What to produce
Here are the records. Write out exactly the lines between the one holding "This screenshot has height=792, width=1149." and the one holding "Select the Light", inclusive.
++++ Task data
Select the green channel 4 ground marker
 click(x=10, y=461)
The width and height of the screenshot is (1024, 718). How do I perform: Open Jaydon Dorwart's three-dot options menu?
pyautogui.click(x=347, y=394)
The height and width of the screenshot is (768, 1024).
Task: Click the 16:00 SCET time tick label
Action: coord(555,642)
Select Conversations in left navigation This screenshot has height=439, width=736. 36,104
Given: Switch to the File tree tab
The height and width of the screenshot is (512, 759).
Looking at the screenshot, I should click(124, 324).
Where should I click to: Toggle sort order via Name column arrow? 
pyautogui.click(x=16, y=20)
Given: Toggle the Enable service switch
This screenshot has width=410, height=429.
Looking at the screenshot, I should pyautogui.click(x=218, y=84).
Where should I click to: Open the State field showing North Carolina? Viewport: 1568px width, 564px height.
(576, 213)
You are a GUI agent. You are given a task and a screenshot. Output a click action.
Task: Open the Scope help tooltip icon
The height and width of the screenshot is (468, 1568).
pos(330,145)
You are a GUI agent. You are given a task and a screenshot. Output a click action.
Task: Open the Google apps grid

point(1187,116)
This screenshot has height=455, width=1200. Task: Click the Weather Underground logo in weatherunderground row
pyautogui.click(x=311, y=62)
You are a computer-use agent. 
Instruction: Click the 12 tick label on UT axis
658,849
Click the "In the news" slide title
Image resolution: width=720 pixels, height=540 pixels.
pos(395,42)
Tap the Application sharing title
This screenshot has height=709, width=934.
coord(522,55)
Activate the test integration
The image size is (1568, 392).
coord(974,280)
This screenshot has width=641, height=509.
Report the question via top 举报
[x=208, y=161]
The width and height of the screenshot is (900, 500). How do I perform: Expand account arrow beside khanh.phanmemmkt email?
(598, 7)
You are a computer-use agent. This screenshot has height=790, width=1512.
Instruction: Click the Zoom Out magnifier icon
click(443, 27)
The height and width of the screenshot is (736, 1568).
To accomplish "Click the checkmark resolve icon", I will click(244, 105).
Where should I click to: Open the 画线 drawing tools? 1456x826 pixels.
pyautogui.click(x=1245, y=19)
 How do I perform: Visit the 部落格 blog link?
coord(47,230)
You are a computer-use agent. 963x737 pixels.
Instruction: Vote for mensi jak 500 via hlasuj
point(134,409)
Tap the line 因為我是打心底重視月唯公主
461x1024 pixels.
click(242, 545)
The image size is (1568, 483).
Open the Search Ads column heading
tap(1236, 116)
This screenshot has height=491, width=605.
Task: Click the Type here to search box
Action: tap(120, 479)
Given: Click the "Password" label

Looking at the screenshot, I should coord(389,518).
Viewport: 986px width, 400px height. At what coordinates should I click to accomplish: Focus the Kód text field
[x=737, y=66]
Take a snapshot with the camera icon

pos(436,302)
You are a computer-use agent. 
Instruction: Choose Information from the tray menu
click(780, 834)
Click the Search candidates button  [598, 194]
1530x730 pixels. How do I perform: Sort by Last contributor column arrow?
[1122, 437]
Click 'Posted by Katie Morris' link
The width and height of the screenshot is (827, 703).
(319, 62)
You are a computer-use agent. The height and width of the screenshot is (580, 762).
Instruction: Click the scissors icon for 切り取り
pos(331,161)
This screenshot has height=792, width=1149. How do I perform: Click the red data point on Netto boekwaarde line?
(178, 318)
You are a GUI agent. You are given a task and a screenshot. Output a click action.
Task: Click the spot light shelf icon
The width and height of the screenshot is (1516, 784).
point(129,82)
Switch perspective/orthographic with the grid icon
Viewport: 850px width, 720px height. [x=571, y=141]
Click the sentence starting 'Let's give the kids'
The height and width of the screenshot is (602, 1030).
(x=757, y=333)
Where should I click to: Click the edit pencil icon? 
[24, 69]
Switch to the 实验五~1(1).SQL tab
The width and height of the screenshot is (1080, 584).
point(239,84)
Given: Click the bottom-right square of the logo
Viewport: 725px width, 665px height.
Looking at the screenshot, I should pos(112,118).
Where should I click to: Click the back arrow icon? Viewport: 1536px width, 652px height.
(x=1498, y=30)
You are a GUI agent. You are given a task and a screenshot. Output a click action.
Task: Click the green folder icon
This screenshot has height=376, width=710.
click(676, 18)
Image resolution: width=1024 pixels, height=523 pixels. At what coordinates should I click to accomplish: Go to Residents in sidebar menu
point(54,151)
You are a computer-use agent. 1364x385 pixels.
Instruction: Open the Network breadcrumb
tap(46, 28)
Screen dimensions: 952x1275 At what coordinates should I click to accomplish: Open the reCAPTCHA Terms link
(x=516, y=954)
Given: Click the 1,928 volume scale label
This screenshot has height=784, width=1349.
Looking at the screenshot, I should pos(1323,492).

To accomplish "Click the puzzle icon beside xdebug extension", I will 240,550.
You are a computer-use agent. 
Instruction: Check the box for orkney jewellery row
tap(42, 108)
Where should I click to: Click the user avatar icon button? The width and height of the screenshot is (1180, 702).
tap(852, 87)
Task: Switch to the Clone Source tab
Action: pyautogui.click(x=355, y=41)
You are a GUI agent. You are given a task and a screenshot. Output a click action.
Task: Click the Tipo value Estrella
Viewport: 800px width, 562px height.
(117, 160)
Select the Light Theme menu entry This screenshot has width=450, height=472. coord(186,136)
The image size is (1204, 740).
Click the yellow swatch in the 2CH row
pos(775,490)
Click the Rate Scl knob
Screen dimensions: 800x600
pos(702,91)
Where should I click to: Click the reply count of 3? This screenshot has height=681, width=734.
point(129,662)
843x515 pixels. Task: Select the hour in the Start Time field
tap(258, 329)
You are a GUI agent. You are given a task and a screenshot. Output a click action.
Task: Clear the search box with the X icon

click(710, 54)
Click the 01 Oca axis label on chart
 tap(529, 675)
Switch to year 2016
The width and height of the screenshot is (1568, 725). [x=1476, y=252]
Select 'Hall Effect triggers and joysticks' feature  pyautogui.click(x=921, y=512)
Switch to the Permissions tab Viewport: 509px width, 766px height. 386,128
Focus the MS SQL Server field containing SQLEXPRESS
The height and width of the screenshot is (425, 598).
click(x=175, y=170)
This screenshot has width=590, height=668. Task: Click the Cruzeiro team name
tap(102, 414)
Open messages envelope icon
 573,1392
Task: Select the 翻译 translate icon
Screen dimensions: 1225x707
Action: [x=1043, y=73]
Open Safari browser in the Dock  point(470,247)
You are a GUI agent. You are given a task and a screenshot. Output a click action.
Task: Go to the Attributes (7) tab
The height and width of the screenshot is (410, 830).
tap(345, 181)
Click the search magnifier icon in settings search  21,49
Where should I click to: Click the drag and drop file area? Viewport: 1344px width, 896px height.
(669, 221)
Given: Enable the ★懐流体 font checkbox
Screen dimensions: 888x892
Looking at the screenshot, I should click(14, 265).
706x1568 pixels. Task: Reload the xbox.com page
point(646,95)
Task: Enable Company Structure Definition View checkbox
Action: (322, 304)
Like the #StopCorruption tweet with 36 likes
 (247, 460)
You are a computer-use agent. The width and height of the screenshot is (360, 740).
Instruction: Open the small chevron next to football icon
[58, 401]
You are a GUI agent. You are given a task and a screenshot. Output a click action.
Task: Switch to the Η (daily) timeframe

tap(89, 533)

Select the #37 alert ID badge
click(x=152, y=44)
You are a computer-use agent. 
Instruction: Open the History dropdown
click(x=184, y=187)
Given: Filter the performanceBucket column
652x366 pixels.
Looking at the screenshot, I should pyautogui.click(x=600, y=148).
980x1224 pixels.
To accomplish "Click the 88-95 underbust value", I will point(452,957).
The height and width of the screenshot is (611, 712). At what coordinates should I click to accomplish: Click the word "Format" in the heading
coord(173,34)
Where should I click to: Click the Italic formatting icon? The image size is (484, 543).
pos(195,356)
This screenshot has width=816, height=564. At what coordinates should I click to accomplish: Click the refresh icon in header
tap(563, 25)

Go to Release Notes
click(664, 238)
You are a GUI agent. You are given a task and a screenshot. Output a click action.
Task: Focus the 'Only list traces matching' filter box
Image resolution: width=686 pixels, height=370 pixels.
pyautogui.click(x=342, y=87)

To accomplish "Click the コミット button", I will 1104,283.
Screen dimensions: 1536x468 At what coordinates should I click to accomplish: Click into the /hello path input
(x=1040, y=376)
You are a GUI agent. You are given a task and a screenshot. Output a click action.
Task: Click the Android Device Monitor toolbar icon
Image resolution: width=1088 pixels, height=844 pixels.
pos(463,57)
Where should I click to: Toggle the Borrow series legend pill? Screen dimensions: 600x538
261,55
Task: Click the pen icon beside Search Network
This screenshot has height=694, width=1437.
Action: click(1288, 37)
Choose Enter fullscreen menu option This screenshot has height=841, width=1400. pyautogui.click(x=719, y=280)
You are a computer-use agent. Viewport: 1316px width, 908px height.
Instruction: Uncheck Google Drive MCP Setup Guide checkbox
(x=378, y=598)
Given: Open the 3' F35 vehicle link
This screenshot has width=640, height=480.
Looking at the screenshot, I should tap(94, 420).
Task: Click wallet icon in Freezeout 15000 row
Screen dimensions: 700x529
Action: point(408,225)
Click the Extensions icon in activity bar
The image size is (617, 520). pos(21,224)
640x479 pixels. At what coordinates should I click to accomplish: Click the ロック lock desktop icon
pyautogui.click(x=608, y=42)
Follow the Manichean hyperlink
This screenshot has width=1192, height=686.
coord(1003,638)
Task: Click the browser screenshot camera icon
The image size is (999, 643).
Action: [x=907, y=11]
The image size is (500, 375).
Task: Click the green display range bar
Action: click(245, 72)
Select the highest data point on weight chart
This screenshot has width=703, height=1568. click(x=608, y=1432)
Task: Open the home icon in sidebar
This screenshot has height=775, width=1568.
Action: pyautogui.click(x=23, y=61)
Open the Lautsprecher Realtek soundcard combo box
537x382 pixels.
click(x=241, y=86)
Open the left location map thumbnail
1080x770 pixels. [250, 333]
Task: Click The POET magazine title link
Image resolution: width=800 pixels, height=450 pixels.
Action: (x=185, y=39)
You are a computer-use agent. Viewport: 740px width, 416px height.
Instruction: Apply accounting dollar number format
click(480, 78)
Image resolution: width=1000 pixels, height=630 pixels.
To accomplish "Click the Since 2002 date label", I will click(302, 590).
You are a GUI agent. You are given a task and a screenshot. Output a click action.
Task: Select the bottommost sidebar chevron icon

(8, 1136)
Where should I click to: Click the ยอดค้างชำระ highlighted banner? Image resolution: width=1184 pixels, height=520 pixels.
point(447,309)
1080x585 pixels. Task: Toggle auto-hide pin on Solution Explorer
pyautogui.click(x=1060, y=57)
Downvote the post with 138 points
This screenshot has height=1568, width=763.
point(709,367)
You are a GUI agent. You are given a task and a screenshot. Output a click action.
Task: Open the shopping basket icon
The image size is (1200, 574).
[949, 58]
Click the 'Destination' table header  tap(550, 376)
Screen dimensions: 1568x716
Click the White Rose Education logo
++++++++
Answer for the task
This screenshot has height=792, width=1149. How do I perform: Click the red data point on Netto boekwaarde line?
(178, 318)
You are a GUI agent. You are given a task and a screenshot. Output a click action.
Task: Click the spot light shelf icon
The width and height of the screenshot is (1516, 784).
point(129,82)
Switch perspective/orthographic with the grid icon
Viewport: 850px width, 720px height. [x=571, y=141]
Click the sentence starting 'Let's give the kids'
The height and width of the screenshot is (602, 1030).
(x=757, y=333)
Where should I click to: Click the edit pencil icon? 
[24, 69]
Switch to the 实验五~1(1).SQL tab
The width and height of the screenshot is (1080, 584).
point(239,84)
Given: Click the bottom-right square of the logo
Viewport: 725px width, 665px height.
Looking at the screenshot, I should pos(112,118).
Where should I click to: Click the back arrow icon? Viewport: 1536px width, 652px height.
(x=1498, y=30)
You are a GUI agent. You are given a task and a screenshot. Output a click action.
Task: Click the green folder icon
This screenshot has height=376, width=710.
click(676, 18)
Image resolution: width=1024 pixels, height=523 pixels. At what coordinates should I click to accomplish: Go to Residents in sidebar menu
point(54,151)
You are a computer-use agent. 1364x385 pixels.
Instruction: Open the Network breadcrumb
tap(46, 28)
Screen dimensions: 952x1275 At what coordinates should I click to accomplish: Open the reCAPTCHA Terms link
(x=516, y=954)
Given: Click the 1,928 volume scale label
This screenshot has height=784, width=1349.
Looking at the screenshot, I should pos(1323,492).

To accomplish "Click the puzzle icon beside xdebug extension", I will 240,550.
You are a computer-use agent. 
Instruction: Check the box for orkney jewellery row
tap(42, 108)
Where should I click to: Click the user avatar icon button? The width and height of the screenshot is (1180, 702).
tap(852, 87)
Task: Switch to the Clone Source tab
Action: pyautogui.click(x=355, y=41)
You are a GUI agent. You are given a task and a screenshot. Output a click action.
Task: Click the Tipo value Estrella
Viewport: 800px width, 562px height.
(117, 160)
Select the Light Theme menu entry This screenshot has width=450, height=472. coord(186,136)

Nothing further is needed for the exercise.